§ **INSTRUCTIONS FOR THE TASK**: Pictures are to be left out; otherwise, copy exactly the lines from the line containing "Given: Click the banner" through the end of the data.

Start of TASK MATERIAL

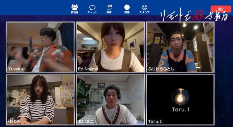Image resolution: width=233 pixels, height=127 pixels.
Task: Select Yusaku's video tile
Action: (x=40, y=47)
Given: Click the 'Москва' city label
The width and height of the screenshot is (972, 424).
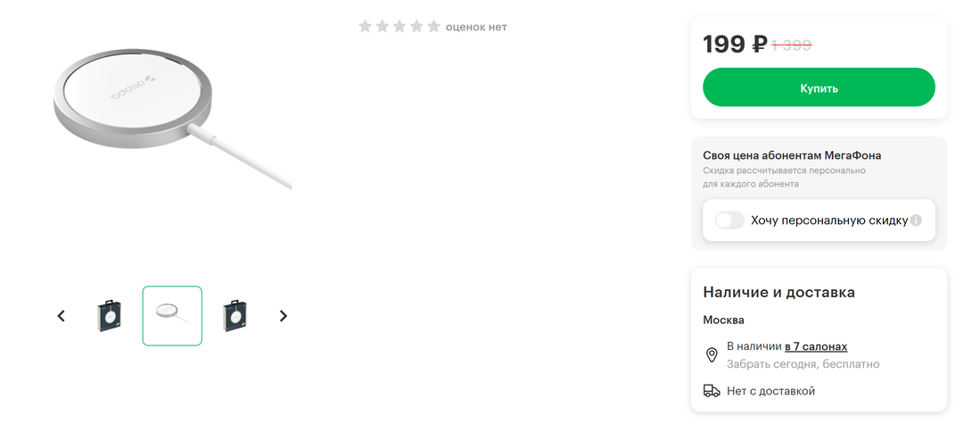Looking at the screenshot, I should pyautogui.click(x=723, y=320).
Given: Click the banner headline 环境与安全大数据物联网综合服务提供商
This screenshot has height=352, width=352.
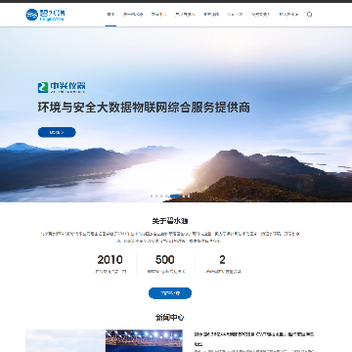Looking at the screenshot, I should [144, 108].
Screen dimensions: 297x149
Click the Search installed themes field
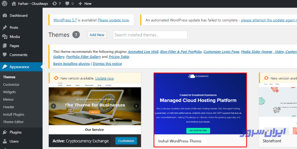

End of TASK MATERIAL

§ **TASK RESPONSE**:
Given: Click the banner headline 环境与安全大数据物联网综合服务提供商
This screenshot has height=352, width=352.
Looking at the screenshot, I should [144, 108].
Screen dimensions: 297x149
Click the Search installed themes field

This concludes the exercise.